→ Your objective
Pull out the stretch of items below from the line containing "is (555, 932)." through the line containing "This screenshot has height=800, width=800.", copying each line unchanged.

→ Provided records

_ _ _ _ _ _ _

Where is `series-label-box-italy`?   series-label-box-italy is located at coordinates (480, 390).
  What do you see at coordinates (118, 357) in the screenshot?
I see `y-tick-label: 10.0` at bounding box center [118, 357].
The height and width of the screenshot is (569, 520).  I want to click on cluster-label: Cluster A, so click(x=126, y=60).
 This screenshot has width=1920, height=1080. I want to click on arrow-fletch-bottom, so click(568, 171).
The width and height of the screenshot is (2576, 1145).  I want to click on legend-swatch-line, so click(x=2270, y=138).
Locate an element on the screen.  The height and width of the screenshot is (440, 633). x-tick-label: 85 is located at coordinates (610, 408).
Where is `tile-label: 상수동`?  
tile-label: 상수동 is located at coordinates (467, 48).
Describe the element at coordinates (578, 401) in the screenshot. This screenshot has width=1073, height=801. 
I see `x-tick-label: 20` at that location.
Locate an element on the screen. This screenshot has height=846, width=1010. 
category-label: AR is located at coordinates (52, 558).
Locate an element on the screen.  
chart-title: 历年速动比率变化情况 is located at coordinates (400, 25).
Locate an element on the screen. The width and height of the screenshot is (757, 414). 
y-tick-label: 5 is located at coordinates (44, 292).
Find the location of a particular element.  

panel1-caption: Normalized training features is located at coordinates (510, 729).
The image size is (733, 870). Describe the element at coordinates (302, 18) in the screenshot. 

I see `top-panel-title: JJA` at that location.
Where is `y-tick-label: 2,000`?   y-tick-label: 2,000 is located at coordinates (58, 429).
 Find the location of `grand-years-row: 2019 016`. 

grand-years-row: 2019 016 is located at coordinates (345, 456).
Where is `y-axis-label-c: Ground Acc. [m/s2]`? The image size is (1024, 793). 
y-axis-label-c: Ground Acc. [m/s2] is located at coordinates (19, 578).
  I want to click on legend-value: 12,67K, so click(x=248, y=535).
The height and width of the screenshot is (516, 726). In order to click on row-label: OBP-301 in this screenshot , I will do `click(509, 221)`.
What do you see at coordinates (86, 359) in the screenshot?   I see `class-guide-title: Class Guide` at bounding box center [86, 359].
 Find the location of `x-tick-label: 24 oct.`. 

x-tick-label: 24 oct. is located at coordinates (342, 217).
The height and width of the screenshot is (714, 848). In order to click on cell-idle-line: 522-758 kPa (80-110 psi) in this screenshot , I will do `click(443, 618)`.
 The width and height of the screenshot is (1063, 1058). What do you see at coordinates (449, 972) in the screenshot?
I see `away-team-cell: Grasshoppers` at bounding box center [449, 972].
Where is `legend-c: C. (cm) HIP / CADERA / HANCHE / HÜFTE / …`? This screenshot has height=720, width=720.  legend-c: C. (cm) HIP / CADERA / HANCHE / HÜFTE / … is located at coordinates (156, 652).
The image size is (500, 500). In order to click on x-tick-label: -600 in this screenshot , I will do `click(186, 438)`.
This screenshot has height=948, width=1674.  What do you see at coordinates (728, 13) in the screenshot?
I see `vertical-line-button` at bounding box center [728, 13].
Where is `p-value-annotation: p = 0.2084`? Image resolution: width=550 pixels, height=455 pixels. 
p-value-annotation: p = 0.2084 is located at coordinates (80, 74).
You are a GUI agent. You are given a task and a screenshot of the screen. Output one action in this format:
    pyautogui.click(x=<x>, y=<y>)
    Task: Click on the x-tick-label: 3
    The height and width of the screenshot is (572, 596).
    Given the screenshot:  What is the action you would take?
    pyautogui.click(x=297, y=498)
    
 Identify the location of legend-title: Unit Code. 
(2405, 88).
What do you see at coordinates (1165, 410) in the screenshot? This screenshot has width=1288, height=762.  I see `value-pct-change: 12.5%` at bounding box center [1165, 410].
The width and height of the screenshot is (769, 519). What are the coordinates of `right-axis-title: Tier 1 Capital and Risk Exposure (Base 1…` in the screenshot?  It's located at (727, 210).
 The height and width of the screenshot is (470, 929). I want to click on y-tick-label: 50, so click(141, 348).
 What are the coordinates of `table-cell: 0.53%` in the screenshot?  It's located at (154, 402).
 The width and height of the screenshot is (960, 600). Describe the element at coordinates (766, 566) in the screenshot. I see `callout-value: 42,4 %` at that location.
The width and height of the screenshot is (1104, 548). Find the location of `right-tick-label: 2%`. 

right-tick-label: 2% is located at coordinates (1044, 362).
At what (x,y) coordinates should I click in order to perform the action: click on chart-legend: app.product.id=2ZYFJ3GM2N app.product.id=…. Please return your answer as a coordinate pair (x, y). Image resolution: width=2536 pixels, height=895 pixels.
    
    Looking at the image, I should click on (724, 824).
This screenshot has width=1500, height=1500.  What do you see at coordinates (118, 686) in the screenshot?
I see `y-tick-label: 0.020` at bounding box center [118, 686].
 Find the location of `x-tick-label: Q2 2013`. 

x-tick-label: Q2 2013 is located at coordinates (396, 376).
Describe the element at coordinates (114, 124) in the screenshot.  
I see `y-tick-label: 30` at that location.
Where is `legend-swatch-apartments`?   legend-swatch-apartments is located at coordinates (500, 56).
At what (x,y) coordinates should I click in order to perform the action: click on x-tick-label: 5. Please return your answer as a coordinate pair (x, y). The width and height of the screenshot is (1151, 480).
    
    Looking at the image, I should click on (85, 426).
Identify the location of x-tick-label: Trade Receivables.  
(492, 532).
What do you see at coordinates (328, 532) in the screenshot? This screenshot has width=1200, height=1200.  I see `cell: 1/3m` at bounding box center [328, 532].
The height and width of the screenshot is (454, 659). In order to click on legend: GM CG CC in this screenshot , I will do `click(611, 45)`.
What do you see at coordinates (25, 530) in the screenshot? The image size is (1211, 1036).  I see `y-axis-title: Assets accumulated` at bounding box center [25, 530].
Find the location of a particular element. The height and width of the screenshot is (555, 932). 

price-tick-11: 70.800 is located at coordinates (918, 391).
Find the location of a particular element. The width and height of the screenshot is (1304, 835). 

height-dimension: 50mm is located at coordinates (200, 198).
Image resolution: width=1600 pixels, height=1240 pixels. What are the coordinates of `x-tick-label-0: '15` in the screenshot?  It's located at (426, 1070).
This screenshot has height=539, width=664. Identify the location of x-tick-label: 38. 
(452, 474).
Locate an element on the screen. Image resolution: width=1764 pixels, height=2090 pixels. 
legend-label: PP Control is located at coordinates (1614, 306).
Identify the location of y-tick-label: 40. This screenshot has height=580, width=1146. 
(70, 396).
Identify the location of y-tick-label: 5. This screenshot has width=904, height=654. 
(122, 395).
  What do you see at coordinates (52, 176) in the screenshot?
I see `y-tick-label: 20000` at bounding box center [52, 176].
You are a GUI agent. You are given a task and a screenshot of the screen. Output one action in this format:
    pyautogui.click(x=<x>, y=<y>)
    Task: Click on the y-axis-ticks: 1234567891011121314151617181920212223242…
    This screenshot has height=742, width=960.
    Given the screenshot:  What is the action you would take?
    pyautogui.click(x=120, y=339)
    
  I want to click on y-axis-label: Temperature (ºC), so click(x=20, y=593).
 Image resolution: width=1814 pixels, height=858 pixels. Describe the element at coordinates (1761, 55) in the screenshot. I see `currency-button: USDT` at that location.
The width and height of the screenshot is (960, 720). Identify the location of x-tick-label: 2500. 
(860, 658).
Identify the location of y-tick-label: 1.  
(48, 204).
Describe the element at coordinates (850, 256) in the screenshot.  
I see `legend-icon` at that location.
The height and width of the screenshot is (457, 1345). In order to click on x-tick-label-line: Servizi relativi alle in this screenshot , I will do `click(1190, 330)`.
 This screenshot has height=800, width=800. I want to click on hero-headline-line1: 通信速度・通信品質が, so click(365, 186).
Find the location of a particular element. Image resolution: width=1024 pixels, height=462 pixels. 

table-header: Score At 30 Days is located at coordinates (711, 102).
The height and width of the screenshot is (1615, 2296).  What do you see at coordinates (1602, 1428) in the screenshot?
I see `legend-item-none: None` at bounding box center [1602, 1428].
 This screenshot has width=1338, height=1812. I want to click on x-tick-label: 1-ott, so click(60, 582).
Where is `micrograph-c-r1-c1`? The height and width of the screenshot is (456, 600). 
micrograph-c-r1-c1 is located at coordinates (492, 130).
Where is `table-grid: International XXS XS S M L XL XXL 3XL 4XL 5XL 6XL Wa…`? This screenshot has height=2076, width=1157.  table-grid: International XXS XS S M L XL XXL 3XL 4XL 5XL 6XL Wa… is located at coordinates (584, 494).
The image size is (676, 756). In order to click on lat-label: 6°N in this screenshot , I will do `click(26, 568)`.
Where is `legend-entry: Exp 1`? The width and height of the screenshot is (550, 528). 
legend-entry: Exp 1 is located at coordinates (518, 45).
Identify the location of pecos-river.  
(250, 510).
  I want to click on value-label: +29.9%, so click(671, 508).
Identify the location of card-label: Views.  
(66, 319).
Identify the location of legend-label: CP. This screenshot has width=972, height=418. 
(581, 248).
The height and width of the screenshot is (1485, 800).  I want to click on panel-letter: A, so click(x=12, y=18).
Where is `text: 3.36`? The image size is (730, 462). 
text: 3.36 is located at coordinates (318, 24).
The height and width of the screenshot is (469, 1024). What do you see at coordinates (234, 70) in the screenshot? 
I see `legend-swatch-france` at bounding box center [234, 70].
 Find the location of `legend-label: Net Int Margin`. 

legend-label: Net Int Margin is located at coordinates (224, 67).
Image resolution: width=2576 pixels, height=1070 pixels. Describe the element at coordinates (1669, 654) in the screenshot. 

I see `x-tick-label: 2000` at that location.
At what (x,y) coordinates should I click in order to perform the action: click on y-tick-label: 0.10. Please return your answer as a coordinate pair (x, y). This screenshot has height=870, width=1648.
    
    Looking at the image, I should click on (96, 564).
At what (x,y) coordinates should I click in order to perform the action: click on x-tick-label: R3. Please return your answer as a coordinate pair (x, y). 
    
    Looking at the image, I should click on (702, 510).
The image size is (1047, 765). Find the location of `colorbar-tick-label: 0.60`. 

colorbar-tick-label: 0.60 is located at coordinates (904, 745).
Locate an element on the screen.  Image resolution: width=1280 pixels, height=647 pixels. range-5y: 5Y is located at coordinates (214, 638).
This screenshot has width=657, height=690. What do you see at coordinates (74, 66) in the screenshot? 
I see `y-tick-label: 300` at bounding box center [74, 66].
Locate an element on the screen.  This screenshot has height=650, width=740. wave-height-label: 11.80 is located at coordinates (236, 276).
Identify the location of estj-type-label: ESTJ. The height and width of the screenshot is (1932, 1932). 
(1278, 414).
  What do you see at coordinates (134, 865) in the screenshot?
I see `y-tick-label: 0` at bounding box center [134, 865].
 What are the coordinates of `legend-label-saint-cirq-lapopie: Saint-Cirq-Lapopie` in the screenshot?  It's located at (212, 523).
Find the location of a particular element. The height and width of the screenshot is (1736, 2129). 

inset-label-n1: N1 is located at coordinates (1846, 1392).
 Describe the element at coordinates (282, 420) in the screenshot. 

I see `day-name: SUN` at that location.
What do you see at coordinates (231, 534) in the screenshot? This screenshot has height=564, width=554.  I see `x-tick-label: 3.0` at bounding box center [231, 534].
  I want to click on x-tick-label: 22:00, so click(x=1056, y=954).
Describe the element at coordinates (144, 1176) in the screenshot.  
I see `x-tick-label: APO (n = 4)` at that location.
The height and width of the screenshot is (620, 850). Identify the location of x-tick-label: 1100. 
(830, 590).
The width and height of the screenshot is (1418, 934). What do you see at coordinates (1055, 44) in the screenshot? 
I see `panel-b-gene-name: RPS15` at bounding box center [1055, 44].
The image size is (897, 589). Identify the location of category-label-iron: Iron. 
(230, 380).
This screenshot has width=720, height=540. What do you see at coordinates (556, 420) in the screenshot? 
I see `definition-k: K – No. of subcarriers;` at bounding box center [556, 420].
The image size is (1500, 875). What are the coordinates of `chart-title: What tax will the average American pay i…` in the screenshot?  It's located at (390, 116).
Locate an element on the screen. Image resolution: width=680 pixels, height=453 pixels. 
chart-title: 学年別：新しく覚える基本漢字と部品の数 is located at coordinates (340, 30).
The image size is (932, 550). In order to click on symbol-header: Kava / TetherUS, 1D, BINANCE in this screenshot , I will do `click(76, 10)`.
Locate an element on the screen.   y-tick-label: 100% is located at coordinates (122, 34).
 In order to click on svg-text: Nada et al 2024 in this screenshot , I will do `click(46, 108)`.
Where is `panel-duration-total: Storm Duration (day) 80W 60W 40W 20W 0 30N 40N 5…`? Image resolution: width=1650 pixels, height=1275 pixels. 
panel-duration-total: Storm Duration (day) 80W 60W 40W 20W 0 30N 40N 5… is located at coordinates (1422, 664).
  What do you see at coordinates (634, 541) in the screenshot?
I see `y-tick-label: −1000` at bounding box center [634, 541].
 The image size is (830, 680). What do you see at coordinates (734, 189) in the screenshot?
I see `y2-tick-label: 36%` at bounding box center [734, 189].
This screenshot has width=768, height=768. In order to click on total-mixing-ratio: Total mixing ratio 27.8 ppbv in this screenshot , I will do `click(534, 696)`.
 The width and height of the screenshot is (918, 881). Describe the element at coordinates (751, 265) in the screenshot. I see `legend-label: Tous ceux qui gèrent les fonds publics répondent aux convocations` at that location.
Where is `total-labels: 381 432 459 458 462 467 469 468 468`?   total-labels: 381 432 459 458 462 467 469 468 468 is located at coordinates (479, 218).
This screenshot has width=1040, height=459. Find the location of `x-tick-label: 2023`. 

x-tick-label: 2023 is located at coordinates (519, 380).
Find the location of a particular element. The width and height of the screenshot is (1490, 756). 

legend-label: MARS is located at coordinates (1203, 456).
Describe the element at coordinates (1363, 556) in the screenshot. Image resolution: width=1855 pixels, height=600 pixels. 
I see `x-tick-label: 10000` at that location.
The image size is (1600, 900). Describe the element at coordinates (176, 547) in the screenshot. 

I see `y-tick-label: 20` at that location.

_ _ _ _ _ _ _

→ Written reply
Find the location of a particular element. The height and width of the screenshot is (555, 932). 

price-tick-11: 70.800 is located at coordinates (918, 391).
Find the location of a particular element. The width and height of the screenshot is (1304, 835). 

height-dimension: 50mm is located at coordinates (200, 198).
Image resolution: width=1600 pixels, height=1240 pixels. What are the coordinates of `x-tick-label-0: '15` in the screenshot?  It's located at (426, 1070).
This screenshot has height=539, width=664. Identify the location of x-tick-label: 38. 
(452, 474).
Locate an element on the screen. Image resolution: width=1764 pixels, height=2090 pixels. 
legend-label: PP Control is located at coordinates (1614, 306).
Identify the location of y-tick-label: 40. This screenshot has height=580, width=1146. 
(70, 396).
Identify the location of y-tick-label: 5. This screenshot has width=904, height=654. 
(122, 395).
  What do you see at coordinates (52, 176) in the screenshot?
I see `y-tick-label: 20000` at bounding box center [52, 176].
You are a GUI agent. You are given a task and a screenshot of the screen. Output one action in this format:
    pyautogui.click(x=<x>, y=<y>)
    Task: Click on the y-axis-ticks: 1234567891011121314151617181920212223242…
    This screenshot has height=742, width=960.
    Given the screenshot:  What is the action you would take?
    pyautogui.click(x=120, y=339)
    
  I want to click on y-axis-label: Temperature (ºC), so click(x=20, y=593).
 Image resolution: width=1814 pixels, height=858 pixels. Describe the element at coordinates (1761, 55) in the screenshot. I see `currency-button: USDT` at that location.
The width and height of the screenshot is (960, 720). Identify the location of x-tick-label: 2500. 
(860, 658).
Identify the location of y-tick-label: 1.  
(48, 204).
Describe the element at coordinates (850, 256) in the screenshot.  
I see `legend-icon` at that location.
The height and width of the screenshot is (457, 1345). In order to click on x-tick-label-line: Servizi relativi alle in this screenshot , I will do `click(1190, 330)`.
 This screenshot has height=800, width=800. I want to click on hero-headline-line1: 通信速度・通信品質が, so click(365, 186).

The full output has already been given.